Text to read:
Capstone Project Requirements

Introduction

In this lesson, we'll discuss the requirements for our Capstone Project!

Objectives

You will be able to:

  • Describe all required aspects of the final project
  • Describe what constitutes a successful project

Introduction

Congratulations on making it to the final project! It's been a long journey, but we can finally see the light at the end of the tunnel!

Actual Footage of you seeing the light at the end of the tunnel

Now that you've learned everything we have to teach you, it's time to show off and flex your data science muscles with your own Capstone Project! This project will allow you to showcase everything you've learned as a data scientist to by completing a professional-level data science project of your choosing. This project will be significantly larger than any project you've completed so far, and will be the crown jewel of your portfolio. A strong capstone project is the single most important thing you can do to get the attention of potential employers, so be prepared to put as much effort into this project as possible - the results will be worth it!

Your portfolio brings all the employers to your inbox

Topic Requirements

Your project should develop a data product or analysis related to a single topic. You are completely free to choose any topic that interests you, but keep in mind that you will need to complete this project end-to-end, including sourcing your own data. When choosing a topic, think through these questions:

  • What would I be motivated to work on?
  • What data could I use?
  • How could an individual or organization use my product or findings?
  • What will I be able to accomplish in the time I have available?
  • What challenges do I foresee with this project?

Data shown:
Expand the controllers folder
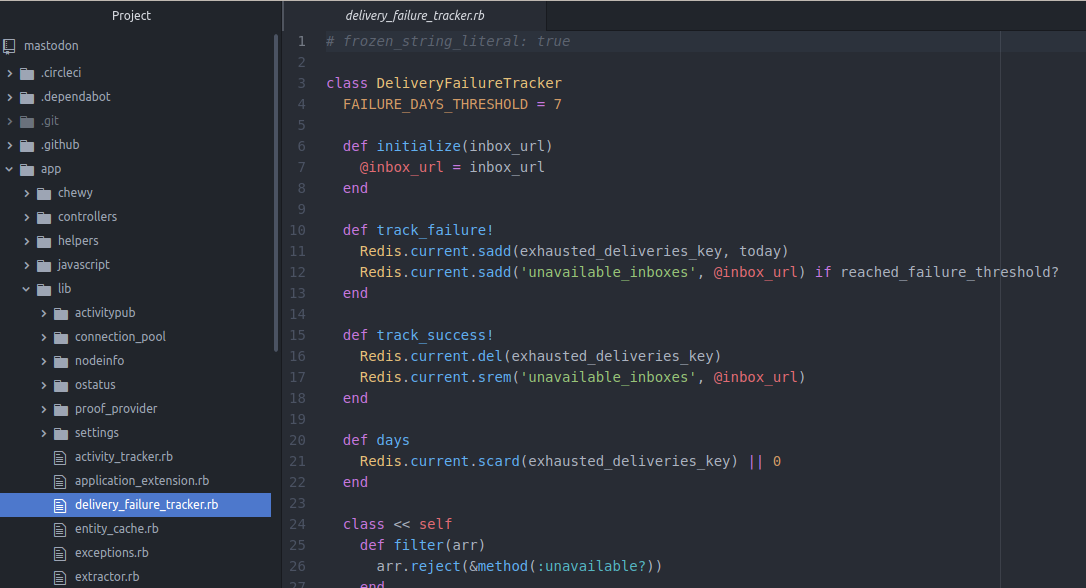Screen dimensions: 1086x588 pyautogui.click(x=28, y=216)
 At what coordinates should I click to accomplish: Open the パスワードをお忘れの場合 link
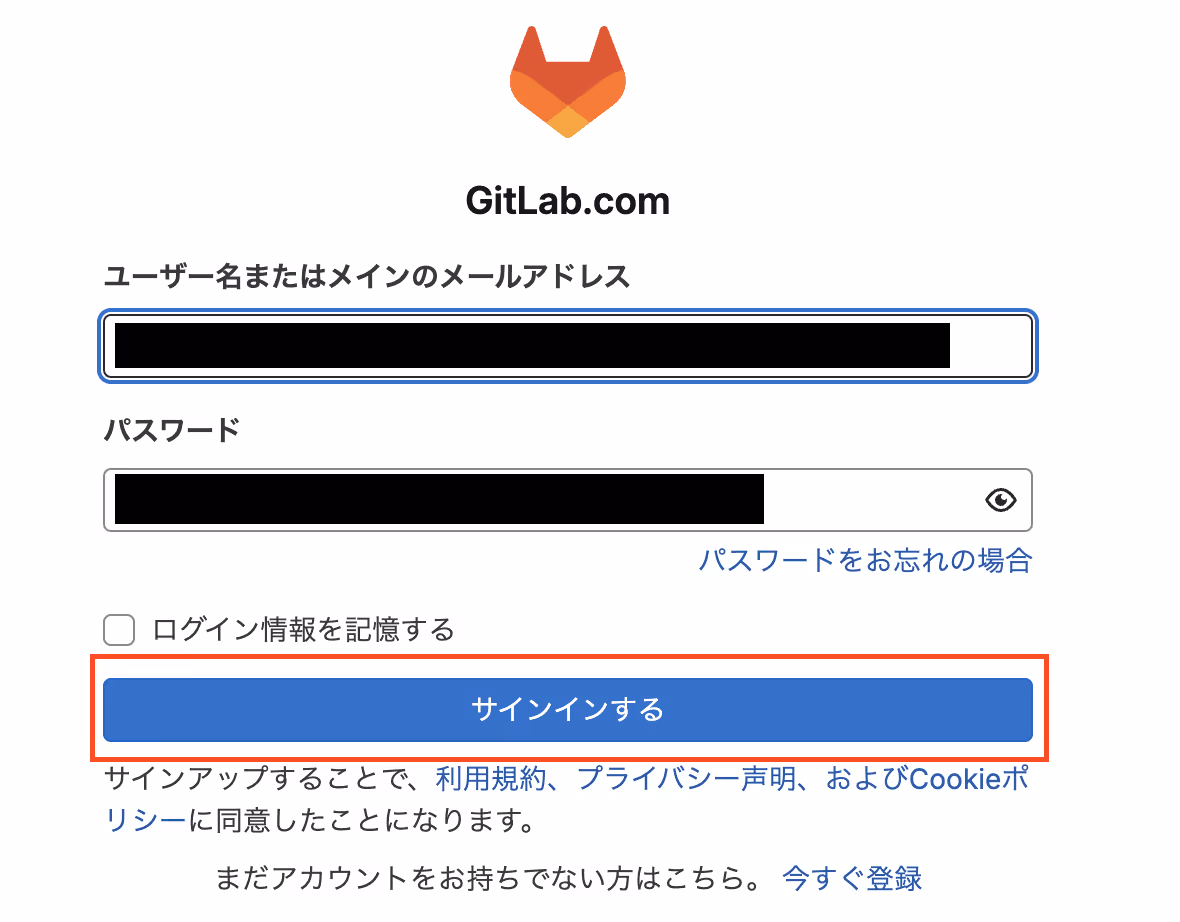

Request A: In the capstone project requirements, list every question the reader is told to think through when choosing a topic.
Request B:
Answer these from the capstone project requirements, one answer per line with the same marks.
(i) What does the project become within your portfolio?
(ii) Besides completing the project end-to-end, what must you source yourself?
(iii) For what is a strong capstone project called the single most important thing you can do?
Request C: From the capstone project requirements, extract the passage that begins with the words containing "Your project should" and ends with "with this project?".
The listing plays no part in what is asked here.

Exercise solution A:
- What would I be motivated to work on?
- What data could I use?
- How could an individual or organization use my product or findings?
- What will I be able to accomplish in the time I have available?
- What challenges do I foresee with this project?

Exercise solution B:
(i) The crown jewel of your portfolio.
(ii) Your own data.
(iii) Getting the attention of potential employers.

Exercise solution C:
Your project should develop a data product or analysis related to a single topic. You are completely free to choose any topic that interests you, but keep in mind that you will need to complete this project end-to-end, including sourcing your own data. When choosing a topic, think through these questions:

  • What would I be motivated to work on?
  • What data could I use?
  • How could an individual or organization use my product or findings?
  • What will I be able to accomplish in the time I have available?
  • What challenges do I foresee with this project?